Soldiers were already on their way from the North. The President had called for them to march against the South. They would begin to attack, burn, frighten, insult in Virginia—and Arlington, his own home, would be a “shining mark” singled out for bayonet and torch. Should he—could he—lead such men in an invasion of his native State? They might spare Arlington and Stratford House for his sake, if he were their commander-in-chief. And “White House” on the Pamunkey, one of the homes of his wife, where George and Martha Washington were married—they might let that house stand for its century-old associations. But there were the homes associated with the memory of his mother—“Shirley,” where she was born, “Ravensworth,” where she died—and the estates of his kindred, neighbors and friends—could he lead a Northern army to drive out his own people and destroy their homes?

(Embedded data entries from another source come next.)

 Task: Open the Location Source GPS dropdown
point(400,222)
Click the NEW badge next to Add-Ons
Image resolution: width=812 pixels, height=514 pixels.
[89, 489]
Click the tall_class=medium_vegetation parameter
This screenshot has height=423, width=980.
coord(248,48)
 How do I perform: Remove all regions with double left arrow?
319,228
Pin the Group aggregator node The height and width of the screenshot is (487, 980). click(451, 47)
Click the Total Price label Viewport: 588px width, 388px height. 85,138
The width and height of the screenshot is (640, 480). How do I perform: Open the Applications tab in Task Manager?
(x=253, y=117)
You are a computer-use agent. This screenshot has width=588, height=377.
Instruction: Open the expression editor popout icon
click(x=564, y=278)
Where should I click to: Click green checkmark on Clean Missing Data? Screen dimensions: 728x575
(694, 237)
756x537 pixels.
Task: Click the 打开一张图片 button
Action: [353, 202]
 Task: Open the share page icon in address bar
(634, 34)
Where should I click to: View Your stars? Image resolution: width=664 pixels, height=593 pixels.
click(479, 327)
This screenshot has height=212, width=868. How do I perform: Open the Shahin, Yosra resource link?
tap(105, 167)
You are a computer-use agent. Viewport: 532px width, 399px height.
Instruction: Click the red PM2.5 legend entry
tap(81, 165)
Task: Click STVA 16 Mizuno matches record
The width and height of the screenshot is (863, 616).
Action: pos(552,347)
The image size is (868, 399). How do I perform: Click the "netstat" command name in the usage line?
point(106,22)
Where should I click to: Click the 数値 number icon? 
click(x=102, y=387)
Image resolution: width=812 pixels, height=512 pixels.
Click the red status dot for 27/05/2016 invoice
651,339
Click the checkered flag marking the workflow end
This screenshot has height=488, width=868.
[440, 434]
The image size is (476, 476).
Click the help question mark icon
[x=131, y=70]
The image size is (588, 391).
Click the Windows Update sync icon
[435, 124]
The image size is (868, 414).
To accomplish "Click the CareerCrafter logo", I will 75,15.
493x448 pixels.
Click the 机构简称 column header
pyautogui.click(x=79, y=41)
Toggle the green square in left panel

Monstrous! Did the invaders' uniforms make their quarrel just? If a squad of police turned housebreakers should he give them right of way in his own house?
Yes, the State is greater than the family. He had no right to save himself and his, and betray the State. But the whole Country—is that not, in the same way, greater than the State? “Ay, there's the rub! . . .”
But that “Rail-Splitter” with the motley crew he called his Cabinet, backed by abolitionists and other haters of the South—did they constitute the country of Washington, Jefferson, Madison, Monroe, and many other Fathers—his Country? “No, a thousand times no!”
It would do no good to die for such. But his blessed little invalid wife, his darling children. What kind of a man would he be not to stand up for and defend them? Were not the other wives and children of Virginia—of the whole South—just as dear to their husbands and fathers and friends?
There was a long silence. Then a pleading voice was heard, in prayer—God is above all—over Country, over State, over family. What does the Word say? Ah, here it is! St. Paul's First Letter to Timothy, fifth chapter, eighth verse:
But if any provide not for his own, and specially for those of his own house, he hath denied the faith, and is worse than an infidel.
How clear it was! How could he have doubted. God had spoken peace to his soul in the stormy tempest. He went to his desk and wrote to the Hon. Simon Cameron, Secretary of War:
Then he went down stairs, with a calm smile on his noble face, and said gently to his anxious wife:
Well, Mary, the question is settled.